A Boston, ha raccontato, la quotidianità era scandita da lavoro, appuntamenti e programmi fissati con largo anticipo. Ad Atene ha trovato invece cene lunghe, incontri più spontanei e una socialità meno legata all’agenda. Nel 2022 ha quindi ottenuto la residenza in Grecia e in seguito ha comprato un appartamento nel centro della capitale. Non più un soggiorno temporaneo, dunque, ma un vero progetto di vita.
Con il passare del tempo, però, è emersa anche la distanza tra l’esperienza del turista e quella di chi in un Paese deve affrontare la quotidianità. «Adoro la mia vita ad Atene, ma ho imparato che la realtà di una vita lenta è molto diversa dalla fantasia», ha spiegato. Per qualche settimana un ritmo più rilassato può sembrare un regalo. Quando invece bisogna lavorare, gestire una casa, affrontare pratiche amministrative o aspettare un tecnico, la stessa lentezza può diventare meno piacevole.
Agosto ad Atene: quando la città rallenta davvero
Uno dei momenti in cui O’Donnell ha percepito maggiormente questa differenza è stato agosto. Nel suo quartiere di Atene molti negozi, bar e ristoranti chiudono per almeno parte del mese, mentre numerosi residenti lasciano la capitale per raggiungere le isole, il mare o i paesi d’origine.
Le strade diventano più tranquille e molte serrande rimangono abbassate. Vista dagli Stati Uniti, una pausa estiva così lunga potrebbe sembrare un privilegio. La stessa O’Donnell ha ricordato quanto fosse difficile, quando viveva negli USA, prendersi due settimane consecutive di ferie. Vivere quella situazione dall’interno, però, comporta anche qualche complicazione.
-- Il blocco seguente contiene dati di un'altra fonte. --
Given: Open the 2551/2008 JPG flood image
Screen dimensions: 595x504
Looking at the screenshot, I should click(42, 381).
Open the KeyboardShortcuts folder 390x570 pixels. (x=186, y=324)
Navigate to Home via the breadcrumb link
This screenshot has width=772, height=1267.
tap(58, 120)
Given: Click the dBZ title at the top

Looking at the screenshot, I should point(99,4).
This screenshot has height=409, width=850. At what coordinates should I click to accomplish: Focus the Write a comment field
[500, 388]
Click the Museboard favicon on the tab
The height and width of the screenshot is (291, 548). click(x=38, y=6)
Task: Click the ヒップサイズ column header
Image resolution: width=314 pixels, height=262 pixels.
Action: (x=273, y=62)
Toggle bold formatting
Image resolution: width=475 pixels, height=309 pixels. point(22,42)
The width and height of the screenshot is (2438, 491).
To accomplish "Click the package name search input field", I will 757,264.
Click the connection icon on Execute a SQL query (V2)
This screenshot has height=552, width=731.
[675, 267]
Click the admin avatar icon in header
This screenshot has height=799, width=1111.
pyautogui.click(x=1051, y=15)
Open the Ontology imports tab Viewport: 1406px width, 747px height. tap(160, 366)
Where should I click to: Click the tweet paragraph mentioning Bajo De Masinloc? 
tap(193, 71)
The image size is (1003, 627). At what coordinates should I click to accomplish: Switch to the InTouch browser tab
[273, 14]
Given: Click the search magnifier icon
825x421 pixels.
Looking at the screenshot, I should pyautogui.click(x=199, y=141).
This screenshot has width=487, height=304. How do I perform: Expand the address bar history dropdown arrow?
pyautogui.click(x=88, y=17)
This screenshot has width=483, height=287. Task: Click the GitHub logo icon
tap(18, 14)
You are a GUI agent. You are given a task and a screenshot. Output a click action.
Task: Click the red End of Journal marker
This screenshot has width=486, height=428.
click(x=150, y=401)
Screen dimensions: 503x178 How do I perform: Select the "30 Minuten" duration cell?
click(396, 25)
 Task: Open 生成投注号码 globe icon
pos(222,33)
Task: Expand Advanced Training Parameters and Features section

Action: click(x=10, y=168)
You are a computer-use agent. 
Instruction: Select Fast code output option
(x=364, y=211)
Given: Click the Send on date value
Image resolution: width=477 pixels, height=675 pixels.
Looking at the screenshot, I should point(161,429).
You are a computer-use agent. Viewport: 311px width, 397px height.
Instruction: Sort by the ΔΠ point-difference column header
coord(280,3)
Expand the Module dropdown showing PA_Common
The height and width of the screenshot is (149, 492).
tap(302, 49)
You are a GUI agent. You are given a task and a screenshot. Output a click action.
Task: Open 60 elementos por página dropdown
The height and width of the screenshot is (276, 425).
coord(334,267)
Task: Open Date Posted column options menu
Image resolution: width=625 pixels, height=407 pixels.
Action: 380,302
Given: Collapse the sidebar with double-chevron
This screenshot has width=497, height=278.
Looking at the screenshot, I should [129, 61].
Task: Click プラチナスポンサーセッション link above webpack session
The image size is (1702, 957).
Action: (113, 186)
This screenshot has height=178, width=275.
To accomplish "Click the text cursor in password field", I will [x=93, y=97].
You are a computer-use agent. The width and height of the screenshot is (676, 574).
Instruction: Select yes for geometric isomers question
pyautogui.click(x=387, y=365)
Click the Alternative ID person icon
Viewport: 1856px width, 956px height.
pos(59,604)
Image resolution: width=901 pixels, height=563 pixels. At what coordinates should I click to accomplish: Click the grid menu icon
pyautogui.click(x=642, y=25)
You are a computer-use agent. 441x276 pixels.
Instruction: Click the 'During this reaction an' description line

«Devo sbrigare qualsiasi pratica burocratica con largo anticipo», ha raccontato. Anche alcune commissioni quotidiane richiedono maggiore organizzazione, mentre durante il periodo estivo i mezzi pubblici possono seguire orari ridotti.
C’è poi un altro aspetto che rende meno semplice l’immagine della Grecia come paradiso della slow life. O’Donnell ha conosciuto persone impiegate nel turismo che durante la stagione estiva lavorano per giornate lunghissime, arrivando in alcuni casi anche a 14 ore. La lentezza, insomma, non è un privilegio condiviso da tutti: mentre una parte della città rallenta, chi lavora nell’industria turistica può vivere proprio nei mesi estivi il periodo più intenso dell’anno.
Domeniche, negozi chiusi e “tempi greci”: le abitudini che cambiano
Anche il fine settimana ha richiesto un adattamento. La domenica, nel quartiere di Atene in cui vive, molti supermercati e negozi restano chiusi e diversi piccoli esercizi interrompono l’attività già dal sabato pomeriggio. Le commissioni devono quindi essere organizzate prima, evitando di rimandare tutto alla domenica come potrebbe accadere in altre grandi città.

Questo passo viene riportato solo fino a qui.